At first, he gave me only four of the words. After two more repetitions, he got up to five.
I did not feel that he was giving me his best effort, so I told him he was performing like a patient who had either a severe head injury or was in the early stages of Alzheimer’s disease. “Sorry, doc,” he said. “That’s all I’ve got.”
He was not suffering from a brain injury, and he did not have dementia. He was sandbagging.
Neuropsychologists have seen this attitude on occasion ever since professional sports leagues initiated concussion testing programs starting about 15 years ago.
Rather than do their best and score as high as possible, some athletes choose to do poorly on their tests, establishing a low-performing baseline that is easier to emulate after they’re taken out of a game with a suspected concussion. That’s because post-concussion test results are compared with the baseline to help determine whether someone’s cognitive function is back to normal. These athletes want to play no matter the cost – even if it means returning to action with a brain injury.
Sandbagging isn’t the only way to invalidate a cognitive test. At the high school level, my colleagues and I often see invalid baseline results from computerized testing, as high as 20 percent in some samples. Among teenagers, invalid results can have a variety of sources: sandbagging, disinterest, being distracted during the test, or not understanding how important it is.
State legislatures and high school athletic associations increasingly have become active in establishing concussion monitoring programs. In my football-crazy home state of Texas, a law took effect last year requiring the signature of a physician before a high school student with a suspected concussion can return to play. And more and more high school teams, especially football teams, now typically require their players to take 30-minute computerized tests to establish cognitive baselines.
All of these are positive steps. But they’re not solutions. And they shouldn’t be enough to convince parents not to worry about concussions.
For example, the computerized cognitive tests, while helpful, are essentially a CliffsNotes version of a traditional, thorough neuropsychological examination. Such exams typically involve several hours of tests to measure intellect, memory, attention/concentration, language skills and nonverbal abilities. These standardized assessments are designed to tap into primary cognitive functions and represent the most sensitive means of examining cognition.
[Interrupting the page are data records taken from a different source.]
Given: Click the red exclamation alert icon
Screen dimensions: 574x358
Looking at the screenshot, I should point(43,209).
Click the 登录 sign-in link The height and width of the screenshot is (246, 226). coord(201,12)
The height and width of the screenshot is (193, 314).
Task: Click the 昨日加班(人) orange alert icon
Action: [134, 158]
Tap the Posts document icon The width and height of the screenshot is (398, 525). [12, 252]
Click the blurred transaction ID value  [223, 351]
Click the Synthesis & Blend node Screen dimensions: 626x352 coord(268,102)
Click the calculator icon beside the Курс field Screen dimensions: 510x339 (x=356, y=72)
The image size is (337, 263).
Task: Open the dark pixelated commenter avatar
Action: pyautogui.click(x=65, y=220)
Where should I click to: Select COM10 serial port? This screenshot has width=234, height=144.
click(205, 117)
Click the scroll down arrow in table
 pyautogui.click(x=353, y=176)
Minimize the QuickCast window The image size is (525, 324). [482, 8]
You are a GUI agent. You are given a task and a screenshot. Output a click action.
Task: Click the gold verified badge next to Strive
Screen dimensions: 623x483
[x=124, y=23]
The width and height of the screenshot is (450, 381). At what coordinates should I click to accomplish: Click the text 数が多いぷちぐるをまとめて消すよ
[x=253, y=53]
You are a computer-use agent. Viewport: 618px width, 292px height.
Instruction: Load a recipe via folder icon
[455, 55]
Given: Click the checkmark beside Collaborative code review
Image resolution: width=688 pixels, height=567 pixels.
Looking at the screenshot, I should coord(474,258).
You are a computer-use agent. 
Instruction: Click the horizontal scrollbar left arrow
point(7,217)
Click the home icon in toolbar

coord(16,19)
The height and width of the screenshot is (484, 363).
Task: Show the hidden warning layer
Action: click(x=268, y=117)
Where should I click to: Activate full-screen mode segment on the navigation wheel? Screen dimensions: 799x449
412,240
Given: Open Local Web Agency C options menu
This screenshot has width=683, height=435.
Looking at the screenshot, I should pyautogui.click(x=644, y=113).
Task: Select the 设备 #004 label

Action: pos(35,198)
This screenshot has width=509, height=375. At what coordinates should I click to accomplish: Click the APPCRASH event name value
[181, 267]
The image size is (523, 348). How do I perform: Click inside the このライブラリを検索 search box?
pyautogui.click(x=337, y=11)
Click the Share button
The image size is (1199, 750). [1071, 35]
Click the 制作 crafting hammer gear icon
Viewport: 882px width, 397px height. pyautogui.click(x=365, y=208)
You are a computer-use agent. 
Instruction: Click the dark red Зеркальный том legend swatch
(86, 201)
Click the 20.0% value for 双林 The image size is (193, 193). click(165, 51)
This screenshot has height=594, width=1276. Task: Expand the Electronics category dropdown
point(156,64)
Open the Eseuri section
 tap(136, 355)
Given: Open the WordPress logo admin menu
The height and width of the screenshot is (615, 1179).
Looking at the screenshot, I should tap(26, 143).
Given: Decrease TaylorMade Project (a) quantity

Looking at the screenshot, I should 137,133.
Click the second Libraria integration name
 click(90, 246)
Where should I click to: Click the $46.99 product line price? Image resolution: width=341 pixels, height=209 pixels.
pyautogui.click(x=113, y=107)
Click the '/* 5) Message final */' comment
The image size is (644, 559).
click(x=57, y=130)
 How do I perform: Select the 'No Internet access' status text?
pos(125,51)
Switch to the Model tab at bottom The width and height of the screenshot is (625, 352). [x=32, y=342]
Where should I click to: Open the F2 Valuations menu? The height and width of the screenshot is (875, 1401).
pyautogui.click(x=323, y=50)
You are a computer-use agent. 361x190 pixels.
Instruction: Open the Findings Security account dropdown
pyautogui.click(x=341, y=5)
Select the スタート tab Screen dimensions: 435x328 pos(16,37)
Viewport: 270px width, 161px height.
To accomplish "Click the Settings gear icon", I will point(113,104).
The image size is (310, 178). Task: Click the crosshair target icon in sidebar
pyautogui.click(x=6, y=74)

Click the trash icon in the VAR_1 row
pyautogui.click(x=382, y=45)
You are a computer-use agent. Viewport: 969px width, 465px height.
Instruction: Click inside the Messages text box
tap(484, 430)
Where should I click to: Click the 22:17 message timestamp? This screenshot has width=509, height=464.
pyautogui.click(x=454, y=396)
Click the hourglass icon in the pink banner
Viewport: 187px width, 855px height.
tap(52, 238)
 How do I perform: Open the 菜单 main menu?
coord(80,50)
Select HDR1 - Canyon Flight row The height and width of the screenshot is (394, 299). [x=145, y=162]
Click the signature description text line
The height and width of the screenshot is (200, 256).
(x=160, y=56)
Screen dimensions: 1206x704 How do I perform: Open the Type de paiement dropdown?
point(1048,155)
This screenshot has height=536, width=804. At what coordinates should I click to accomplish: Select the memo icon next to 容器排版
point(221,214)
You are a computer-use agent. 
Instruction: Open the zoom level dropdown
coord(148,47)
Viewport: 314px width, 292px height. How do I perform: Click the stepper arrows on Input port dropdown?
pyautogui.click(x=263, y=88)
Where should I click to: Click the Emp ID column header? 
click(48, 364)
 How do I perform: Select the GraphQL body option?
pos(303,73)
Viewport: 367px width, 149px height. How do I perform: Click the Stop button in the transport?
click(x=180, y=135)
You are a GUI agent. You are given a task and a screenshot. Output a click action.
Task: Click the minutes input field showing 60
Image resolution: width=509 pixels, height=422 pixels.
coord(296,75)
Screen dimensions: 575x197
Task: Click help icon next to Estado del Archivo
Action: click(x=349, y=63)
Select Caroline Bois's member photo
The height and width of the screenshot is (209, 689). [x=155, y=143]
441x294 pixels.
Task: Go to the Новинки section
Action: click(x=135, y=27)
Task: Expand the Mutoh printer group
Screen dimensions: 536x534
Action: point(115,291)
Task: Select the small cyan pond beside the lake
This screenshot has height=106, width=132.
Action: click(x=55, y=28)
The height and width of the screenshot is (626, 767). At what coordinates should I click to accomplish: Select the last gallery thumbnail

Brief computerized testing is more of a snapshot, and a lower-definition one at that.
Despite all the progress and policies designed to help protect athletes, parents still need to be active and engaged. My son plays soccer, another sport that sees its share of head injuries. Here’s what I told him about the concussion testing:
Take it seriously in a quiet environment, away from your cell phone, family, friends and other distractions. Make sure you give it your best effort. Treat these exams just as if you are seeing a doctor for a medical test. Be as honest in your testing as you are with your physician.
There is still so much we don’t know about the brain – and the damage caused by concussions. We don’t know what the risks of contact sports are. We know that multiple concussions aren’t good for the brain, but we don’t know how many is too many. We don’t know why some children who get their bell rung are totally fine the next minute and others aren’t OK for weeks.
Some kids are more vulnerable than others. Is it shape of the skull? Thickness of the skull? Nature of the hit to the head? Genetic risk factors? We simply don’t know.
I’m driven to determine the best way to assess players and help them safely return to play. I am heartened to see that we are starting to change the culture around concussions, and widespread baseline cognitive testing and concussion awareness programs are welcome signs of that. But such tests are of little value if not taken seriously by the athletes they are designed to protect.
Dr. Munro Cullum is a clinical neuropsychologist and professor of psychiatry and neurology and neurotherapeutics at the University of Texas Southwestern Medical Center. He has helped design concussion testing programs for teams in the NFL and NHL for more than a decade.